Scotti’s group will be taking a UMW van, filled with 14 students and one advisor; they will be heading down to Vero Beach on Saturday, Feb. 27. The other two groups will not be leaving until Sunday, Feb. 28, but all three groups will be staying at their locations for a total of nine days. Once there, students are quickly put to work helping to build homes for individuals in the habitat for humanity program.

“Students work on the homes in whatever stages they are in,” said COAR advisor, Christina Eggenberger. “The Habitat for Humanities affiliates train students on site to perform tasks.”
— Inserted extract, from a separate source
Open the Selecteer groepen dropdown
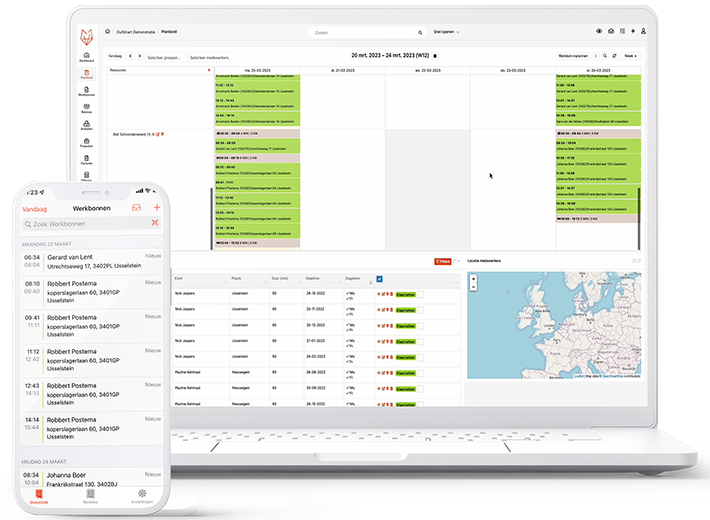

Students who have attended the trips have learned skills such as framing houses, roofing, siding and inserting HVAC’s. The affiliates keep a close eye on the students during the process, but students are definitely working to complete the tasks given to them on their own.

“Working with your hands is a great opportunity and most college students don’t get that opportunity,” Eggenberger said. “I hope that students take away how much of a big deal having a home is and having stable housing.”

In order for a member of Habitat for Humanity to earn a home, they must put in their own “sweat equity” and work on the home that is being built for them or someone’s home. Homeowners are able to learn all that goes into building a house and how to repair their own home. “Half the time we meet the homeowner on site,” Eggenberger said. “At the end of the week, homeowners will sometimes give sharpies to allow volunteers to write messages on the studs of the house.”

Other colleges also travel to the locations to volunteer and help the homes come together.

“This is also the first year we are volunteering with other colleges,” said junior international affairs major Caitriona Cobb. “It’ll be a new experience.”

Junior marine conservation major, Kelsey Stanbro, is also looking forward to the trip. “I’m really excited for the experience as a whole and all the memories that our group will make, but most importantly to be able to give a family a home at the end of it,” Stanbro said.

If you are interested in viewing what the students are up to during their trips this spring break, visit COAR’s tumblr page where they will be adding daily updates. COAR is also planning a trip for this coming May.

Students will also be attending alternate spring breaks with departments such as geography, visiting Guatemala, biological sciences, visiting the Galapagos Islands, and modern languages and literature, visiting Montreal and Quebec City. Students will be experiencing and learning about their environments, while engaging in fun activities. Biological sciences department chair, Andrew Dolby, hopes that students acquire an “appreciation for natural resources and challenges associated with maintaining them.”